— WHAT YOU NEED TO DO —
Switch every "icon" to "symbol" in the lines between the one holding "1238x628 pixels. At" and the one holding "pyautogui.click(x=172, y=162)", inclusive. Give only those lines back, with nothing else changed.

— RECORDS PROVIDED —
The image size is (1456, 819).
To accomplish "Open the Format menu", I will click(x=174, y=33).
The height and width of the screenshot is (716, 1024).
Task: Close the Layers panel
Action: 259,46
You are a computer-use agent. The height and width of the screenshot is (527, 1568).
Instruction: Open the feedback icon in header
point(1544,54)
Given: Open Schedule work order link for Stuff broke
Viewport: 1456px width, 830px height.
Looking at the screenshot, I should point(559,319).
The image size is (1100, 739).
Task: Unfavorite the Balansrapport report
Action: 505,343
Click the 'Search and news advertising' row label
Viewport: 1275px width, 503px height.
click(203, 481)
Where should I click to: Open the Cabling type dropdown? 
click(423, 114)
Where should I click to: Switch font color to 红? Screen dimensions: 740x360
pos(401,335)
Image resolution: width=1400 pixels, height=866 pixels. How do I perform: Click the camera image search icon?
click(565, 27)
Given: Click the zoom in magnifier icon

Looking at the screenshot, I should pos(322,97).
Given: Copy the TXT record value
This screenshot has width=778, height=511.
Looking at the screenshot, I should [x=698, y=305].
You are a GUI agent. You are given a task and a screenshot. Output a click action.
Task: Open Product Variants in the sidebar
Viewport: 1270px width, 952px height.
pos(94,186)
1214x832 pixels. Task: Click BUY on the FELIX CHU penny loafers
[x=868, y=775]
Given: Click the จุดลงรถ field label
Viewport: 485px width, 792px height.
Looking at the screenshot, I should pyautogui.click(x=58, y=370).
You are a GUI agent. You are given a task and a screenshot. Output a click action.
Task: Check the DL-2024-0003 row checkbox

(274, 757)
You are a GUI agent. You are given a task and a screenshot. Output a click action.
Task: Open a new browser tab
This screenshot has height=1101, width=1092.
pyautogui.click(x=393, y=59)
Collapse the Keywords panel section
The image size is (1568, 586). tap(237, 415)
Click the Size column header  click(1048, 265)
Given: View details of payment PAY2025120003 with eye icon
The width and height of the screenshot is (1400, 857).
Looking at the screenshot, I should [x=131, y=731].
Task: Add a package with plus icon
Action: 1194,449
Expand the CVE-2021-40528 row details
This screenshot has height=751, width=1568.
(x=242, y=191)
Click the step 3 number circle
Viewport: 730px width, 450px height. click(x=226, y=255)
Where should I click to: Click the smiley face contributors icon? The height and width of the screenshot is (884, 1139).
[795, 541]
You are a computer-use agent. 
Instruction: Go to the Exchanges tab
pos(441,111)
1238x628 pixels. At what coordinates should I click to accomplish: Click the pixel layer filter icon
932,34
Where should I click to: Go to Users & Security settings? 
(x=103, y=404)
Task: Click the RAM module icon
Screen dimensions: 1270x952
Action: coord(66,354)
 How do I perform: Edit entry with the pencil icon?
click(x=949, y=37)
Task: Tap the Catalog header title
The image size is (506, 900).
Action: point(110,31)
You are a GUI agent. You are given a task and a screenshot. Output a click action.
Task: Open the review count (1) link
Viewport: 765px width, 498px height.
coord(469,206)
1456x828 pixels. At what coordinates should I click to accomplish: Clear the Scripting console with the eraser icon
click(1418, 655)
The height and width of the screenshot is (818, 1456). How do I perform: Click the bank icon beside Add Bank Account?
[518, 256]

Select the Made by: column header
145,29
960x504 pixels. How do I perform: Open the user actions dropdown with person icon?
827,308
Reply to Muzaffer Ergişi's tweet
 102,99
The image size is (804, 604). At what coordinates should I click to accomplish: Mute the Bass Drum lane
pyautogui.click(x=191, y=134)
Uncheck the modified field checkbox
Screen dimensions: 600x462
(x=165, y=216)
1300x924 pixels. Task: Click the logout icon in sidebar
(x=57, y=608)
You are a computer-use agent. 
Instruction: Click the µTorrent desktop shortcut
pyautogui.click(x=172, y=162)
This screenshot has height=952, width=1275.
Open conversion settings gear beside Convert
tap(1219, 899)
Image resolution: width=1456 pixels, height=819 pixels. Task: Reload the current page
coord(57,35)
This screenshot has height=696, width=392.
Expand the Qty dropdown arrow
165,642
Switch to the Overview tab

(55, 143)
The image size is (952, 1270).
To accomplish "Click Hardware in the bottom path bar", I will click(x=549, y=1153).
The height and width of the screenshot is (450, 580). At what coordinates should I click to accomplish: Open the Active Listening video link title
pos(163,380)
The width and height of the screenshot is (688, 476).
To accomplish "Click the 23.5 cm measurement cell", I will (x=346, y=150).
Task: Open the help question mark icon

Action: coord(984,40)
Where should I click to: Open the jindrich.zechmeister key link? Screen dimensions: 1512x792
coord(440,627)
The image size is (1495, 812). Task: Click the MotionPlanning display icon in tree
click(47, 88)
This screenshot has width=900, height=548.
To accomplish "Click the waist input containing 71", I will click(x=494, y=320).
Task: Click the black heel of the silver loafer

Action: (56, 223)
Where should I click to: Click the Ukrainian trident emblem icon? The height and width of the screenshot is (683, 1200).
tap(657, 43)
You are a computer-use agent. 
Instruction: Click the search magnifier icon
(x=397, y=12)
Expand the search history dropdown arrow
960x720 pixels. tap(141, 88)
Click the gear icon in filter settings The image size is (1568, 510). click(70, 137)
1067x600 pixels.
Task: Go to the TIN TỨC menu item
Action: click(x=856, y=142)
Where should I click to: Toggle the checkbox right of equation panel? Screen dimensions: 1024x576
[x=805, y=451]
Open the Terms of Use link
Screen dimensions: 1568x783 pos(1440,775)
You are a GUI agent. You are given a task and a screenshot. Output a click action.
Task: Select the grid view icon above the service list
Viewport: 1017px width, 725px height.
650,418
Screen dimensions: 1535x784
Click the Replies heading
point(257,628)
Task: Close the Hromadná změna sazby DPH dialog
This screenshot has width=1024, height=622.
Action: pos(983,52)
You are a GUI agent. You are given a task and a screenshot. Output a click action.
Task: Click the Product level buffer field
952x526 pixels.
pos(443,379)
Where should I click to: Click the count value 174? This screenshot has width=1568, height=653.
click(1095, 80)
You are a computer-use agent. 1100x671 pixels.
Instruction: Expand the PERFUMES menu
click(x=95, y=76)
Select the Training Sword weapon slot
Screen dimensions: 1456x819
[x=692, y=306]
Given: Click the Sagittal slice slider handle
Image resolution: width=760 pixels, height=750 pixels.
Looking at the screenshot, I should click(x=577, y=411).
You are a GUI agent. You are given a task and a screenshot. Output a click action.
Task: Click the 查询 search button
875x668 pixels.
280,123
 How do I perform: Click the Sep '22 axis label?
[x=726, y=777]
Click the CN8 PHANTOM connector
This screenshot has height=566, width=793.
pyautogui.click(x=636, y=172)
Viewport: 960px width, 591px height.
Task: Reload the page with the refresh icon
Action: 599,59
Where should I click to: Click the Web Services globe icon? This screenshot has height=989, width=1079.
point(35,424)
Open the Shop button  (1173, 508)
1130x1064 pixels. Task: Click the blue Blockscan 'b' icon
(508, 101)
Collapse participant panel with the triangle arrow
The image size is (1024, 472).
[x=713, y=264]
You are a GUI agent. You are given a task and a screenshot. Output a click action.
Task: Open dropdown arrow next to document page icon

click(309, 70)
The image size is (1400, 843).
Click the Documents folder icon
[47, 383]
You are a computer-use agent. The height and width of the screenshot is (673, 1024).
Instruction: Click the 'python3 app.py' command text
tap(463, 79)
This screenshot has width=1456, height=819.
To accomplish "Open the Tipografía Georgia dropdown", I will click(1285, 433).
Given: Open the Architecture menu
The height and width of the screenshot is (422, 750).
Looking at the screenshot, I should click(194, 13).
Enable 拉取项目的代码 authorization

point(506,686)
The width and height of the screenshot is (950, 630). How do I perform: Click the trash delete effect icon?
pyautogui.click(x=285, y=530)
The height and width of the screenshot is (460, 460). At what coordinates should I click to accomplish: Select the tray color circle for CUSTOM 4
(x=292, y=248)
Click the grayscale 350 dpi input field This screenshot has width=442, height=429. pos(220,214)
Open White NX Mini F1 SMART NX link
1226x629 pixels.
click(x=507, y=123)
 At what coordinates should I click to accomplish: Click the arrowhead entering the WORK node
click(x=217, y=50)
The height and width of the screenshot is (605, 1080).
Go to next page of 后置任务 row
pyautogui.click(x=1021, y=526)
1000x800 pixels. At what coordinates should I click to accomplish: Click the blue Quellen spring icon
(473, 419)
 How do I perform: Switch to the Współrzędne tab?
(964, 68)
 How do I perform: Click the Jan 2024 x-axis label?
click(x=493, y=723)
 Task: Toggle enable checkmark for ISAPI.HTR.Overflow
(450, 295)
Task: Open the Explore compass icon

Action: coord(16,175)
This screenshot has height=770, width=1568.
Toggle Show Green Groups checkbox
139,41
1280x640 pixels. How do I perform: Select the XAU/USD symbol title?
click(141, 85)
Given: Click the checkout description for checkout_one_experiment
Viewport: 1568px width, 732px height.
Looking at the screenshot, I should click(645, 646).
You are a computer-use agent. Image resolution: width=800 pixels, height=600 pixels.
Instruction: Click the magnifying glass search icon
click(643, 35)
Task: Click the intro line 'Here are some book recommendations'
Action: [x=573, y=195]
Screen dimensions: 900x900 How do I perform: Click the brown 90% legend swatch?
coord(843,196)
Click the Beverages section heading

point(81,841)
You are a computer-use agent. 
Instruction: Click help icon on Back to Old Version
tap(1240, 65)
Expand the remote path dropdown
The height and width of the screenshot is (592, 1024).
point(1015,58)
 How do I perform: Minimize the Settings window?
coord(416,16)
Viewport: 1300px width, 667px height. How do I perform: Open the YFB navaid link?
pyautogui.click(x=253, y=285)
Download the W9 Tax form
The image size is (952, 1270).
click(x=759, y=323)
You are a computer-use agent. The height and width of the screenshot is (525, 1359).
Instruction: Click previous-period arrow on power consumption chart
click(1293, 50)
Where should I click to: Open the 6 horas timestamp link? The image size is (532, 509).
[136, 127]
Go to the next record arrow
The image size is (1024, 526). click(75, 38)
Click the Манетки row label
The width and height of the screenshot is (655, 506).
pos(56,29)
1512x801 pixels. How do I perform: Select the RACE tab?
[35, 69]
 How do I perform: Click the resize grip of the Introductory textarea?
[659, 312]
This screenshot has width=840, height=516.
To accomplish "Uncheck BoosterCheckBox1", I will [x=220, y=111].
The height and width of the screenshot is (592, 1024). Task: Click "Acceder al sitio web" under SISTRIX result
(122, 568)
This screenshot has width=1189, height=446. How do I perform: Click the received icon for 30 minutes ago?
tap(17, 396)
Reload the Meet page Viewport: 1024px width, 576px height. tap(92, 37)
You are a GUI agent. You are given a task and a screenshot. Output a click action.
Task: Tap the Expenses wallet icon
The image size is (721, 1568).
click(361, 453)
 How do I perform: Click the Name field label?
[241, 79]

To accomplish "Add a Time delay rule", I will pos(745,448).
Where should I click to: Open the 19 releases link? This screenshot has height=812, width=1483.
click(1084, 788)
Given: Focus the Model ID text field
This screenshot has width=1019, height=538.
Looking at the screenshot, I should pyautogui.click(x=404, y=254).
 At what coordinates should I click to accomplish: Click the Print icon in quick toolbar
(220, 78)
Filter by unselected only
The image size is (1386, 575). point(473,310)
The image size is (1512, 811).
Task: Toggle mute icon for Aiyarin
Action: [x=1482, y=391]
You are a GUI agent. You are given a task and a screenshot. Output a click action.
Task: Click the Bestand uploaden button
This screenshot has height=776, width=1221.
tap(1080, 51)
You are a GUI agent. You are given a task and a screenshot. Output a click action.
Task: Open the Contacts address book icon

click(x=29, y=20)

— SOLUTION TO THE EXERCISE —
1238x628 pixels. At what coordinates should I click to accomplish: Click the pixel layer filter symbol
932,34
Where should I click to: Go to Users & Security settings? 
(x=103, y=404)
Task: Click the RAM module symbol
Screen dimensions: 1270x952
Action: coord(66,354)
 How do I perform: Edit entry with the pencil symbol?
click(x=949, y=37)
Task: Tap the Catalog header title
The image size is (506, 900).
Action: point(110,31)
You are a GUI agent. You are given a task and a screenshot. Output a click action.
Task: Open the review count (1) link
Viewport: 765px width, 498px height.
coord(469,206)
1456x828 pixels. At what coordinates should I click to accomplish: Clear the Scripting console with the eraser symbol
click(1418, 655)
The height and width of the screenshot is (818, 1456). How do I perform: Click the bank symbol beside Add Bank Account?
[518, 256]

Select the Made by: column header
145,29
960x504 pixels. How do I perform: Open the user actions dropdown with person symbol?
827,308
Reply to Muzaffer Ergişi's tweet
 102,99
The image size is (804, 604). At what coordinates should I click to accomplish: Mute the Bass Drum lane
pyautogui.click(x=191, y=134)
Uncheck the modified field checkbox
Screen dimensions: 600x462
(x=165, y=216)
1300x924 pixels. Task: Click the logout symbol in sidebar
(x=57, y=608)
You are a computer-use agent. 
Instruction: Click the µTorrent desktop shortcut
pyautogui.click(x=172, y=162)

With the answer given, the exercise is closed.